Varying the matrix size also gives a noteworthy difference. The speedup of using ip_map
on a direct_view
with 4 engines and MKL threading disabled vs regular multi threaded eig
:
n_mat=32, repeat=3
+--------+----------+
| m_size | vs multi |
+--------+----------+
| 50 | 0.78 |
| 100 | 1.44 |
| 150 | 1.71 |
| 200 | 1.75 |
| 300 | 1.68 |
| 400 | 1.60 |
| 500 | 1.57 |
+--------+----------+
Apparently for relatively small matrices there is a performance penalty, for intermediate size the speedup is the largest and for larger matrices the speedup decreases again. I you could achieve a performance gain of 1.75 that would make using IPython.parallel
worthwhile in my opinion.
I did some tests earlier on an Intel dual core laptop also, but I got some funny results, apparently the laptop was overheating. But on that system the speedups were generally a little lower, around 1.5-1.6 max.

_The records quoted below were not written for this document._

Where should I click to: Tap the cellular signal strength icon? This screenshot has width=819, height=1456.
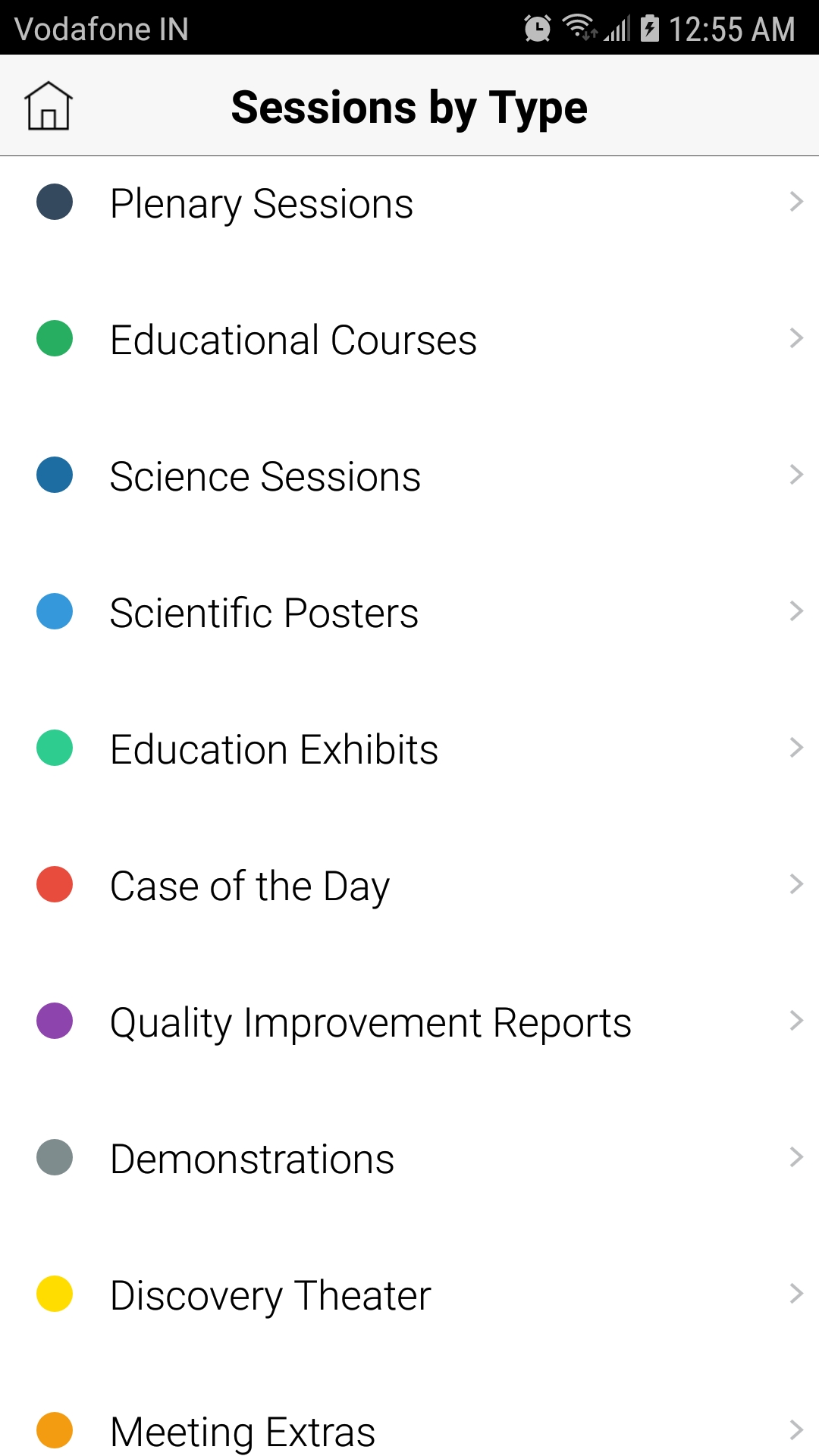(617, 29)
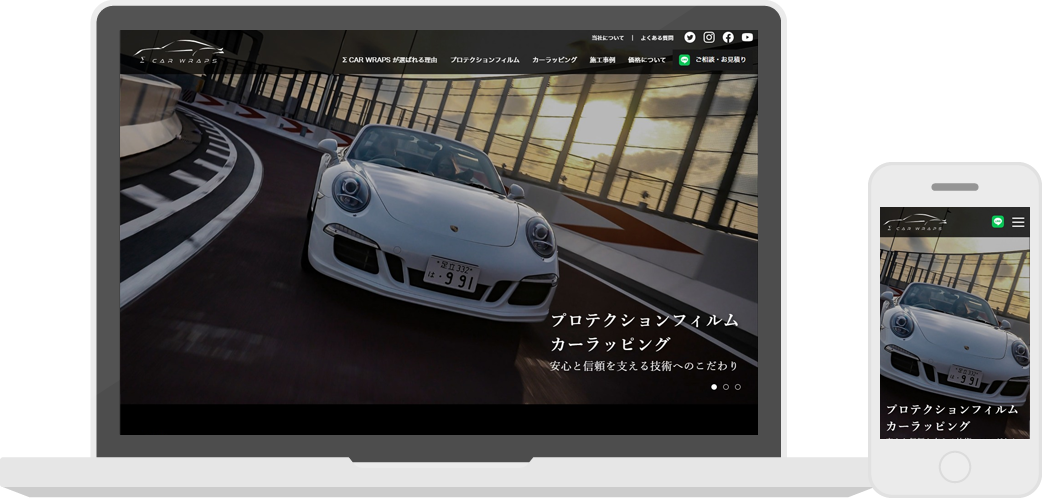Click the Σ CAR WRAPS logo on laptop
This screenshot has width=1044, height=498.
pyautogui.click(x=180, y=52)
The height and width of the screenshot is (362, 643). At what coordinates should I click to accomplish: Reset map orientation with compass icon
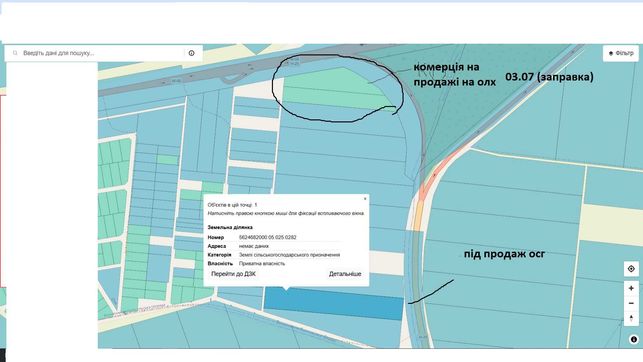pyautogui.click(x=631, y=319)
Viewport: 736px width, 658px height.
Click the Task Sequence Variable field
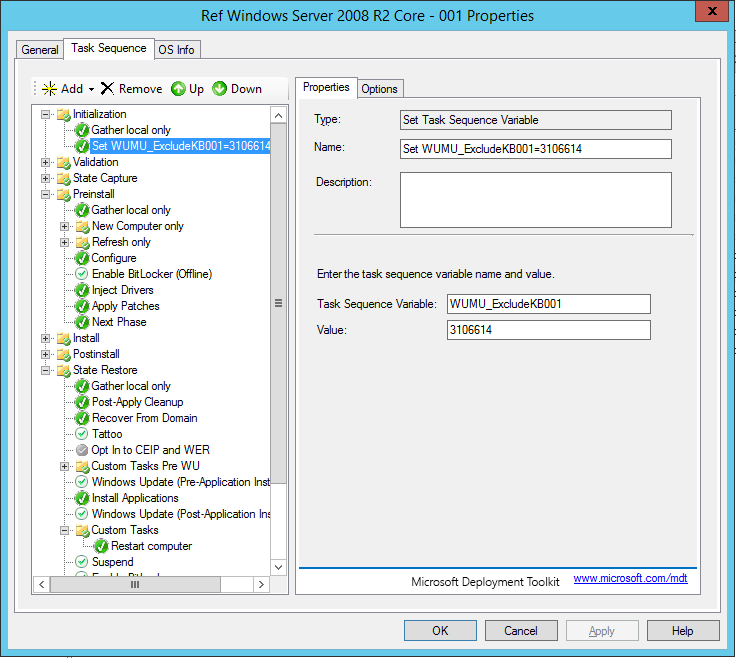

Now I think the answer to your question should be: It depends. The performance gain depends on the hardware, the BLAS/LAPACK library, the problem size and the way IPython.parallel
is deployed, among other things perhaps that I'm not aware of. And last but not least, whether it's worth it also depends on how much of a performance gain you think is worthwhile.
The code that I used:
from __future__ import print_function
from numpy.random import rand
from IPython.parallel import Client
from mkl import set_num_threads
from timeit import default_timer as clock
from scipy.linalg import eig
from functools import partial
from itertools import product
eig = partial(eig, right=False) # desired keyword arg as standard
class Bench(object):
def __init__(self, m_size, n_mat, repeat=3):
self.n_mat = n_mat
self.matrix = rand(n_mat, m_size, m_size)
self.repeat = repeat
self.rc = Client()
def map(self):
results = map(eig, self.matrix)
def ip_map(self):
results = self.view.map_sync(eig, self.matrix)
def parfor(self):
results = {}
for i in range(self.n_mat):
results[i] = self.view.apply_async(eig, self.matrix[i,:,:])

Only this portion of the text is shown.